While we ate, Kim explained her travel plans to me.
"I asked each of my parents, 'What
is your favorite place in the world?" and they
both told me 'Switzerland.' So, I'm going to Switzerland,
but I don't have any idea where..."
Suddenly, a young man with a shaved head approached
from behind. "Excuse me," he said with an American
accent, "I didn't mean to eavesdrop, but I know
where you need to go in Switzerland."
He proceeded to dictate the instructions, and
I dutifully transcribed them onto a napkin. It sounded complicated,
but he assured us it wasn't as difficult as it seemed.

Then he invited us to join his group of friends
outside, where they were playing guitar, singing songs
and and telling stories in a casual attitude of general merriment,
muted only occasionally by the neighbors requests (in Italian)
to keep the volume down.
Later, Kim and I reluctantly hopped the last
little train back to Manarola and the hostel, arriving just
before curfew, the doors locking behind us.
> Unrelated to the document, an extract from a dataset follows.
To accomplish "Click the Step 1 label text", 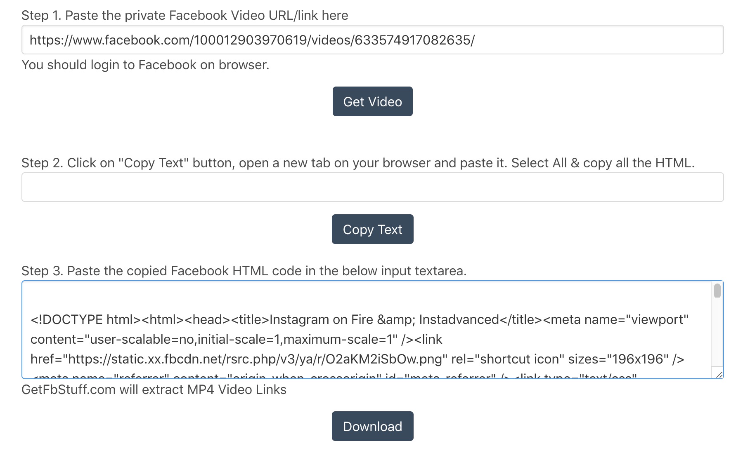I will click(x=185, y=16).
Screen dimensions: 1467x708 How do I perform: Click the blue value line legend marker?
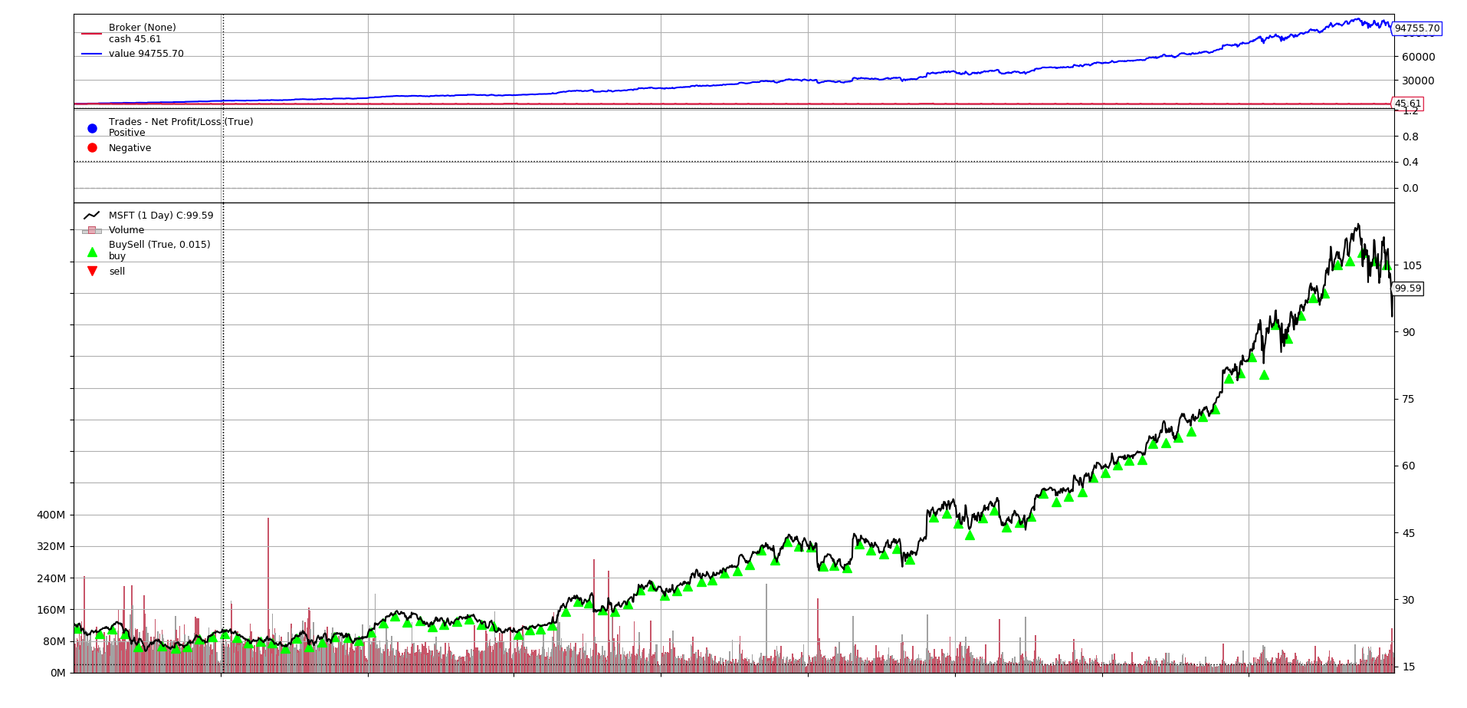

Next morning, we were again yanked awake by
the church bells next door, and Kim asked, "So,
are you coming with me?"
I didn't have any plans for Switzerland. I didn't
have any rail pass for Switzerland. But the lure of
this new adventure was too much to resist. "Yep."
I said, so we packed our bags.
From Manarola to La Spezia, La Spezia to Milan...
In Milan we had a three hour wait, before our next connection.
We sat next to an elderly Italian gentleman, and it
wasn't long before we were pulling out our photos from home
and our dictionaries, and managing a rudimentary
cultural exchange.
We passed the time pleasantly enough, until
a young, lanky man with black greasy hair invited himself
to our little party, sitting too close, getting way too familiar.
Although his English was better than the old man's,
there was nothing we wanted to exchange with him.
Finally we said, "Our train is leaving!" and we
departed the lounge to wait at the platform.
In Milan I had to purchase a ticket from the
Italian border to Interlocken. Kim's pass was first class,
and she was adamant that I had to upgrade, rather
than have her slum it in second class.
I grumbled inwardly about the added expense,
but went ahead with it, and later had to admit that
it was nice, sitting in the big, posh seats, sipping
complementary French champagne and nibbling free Swiss chocolates.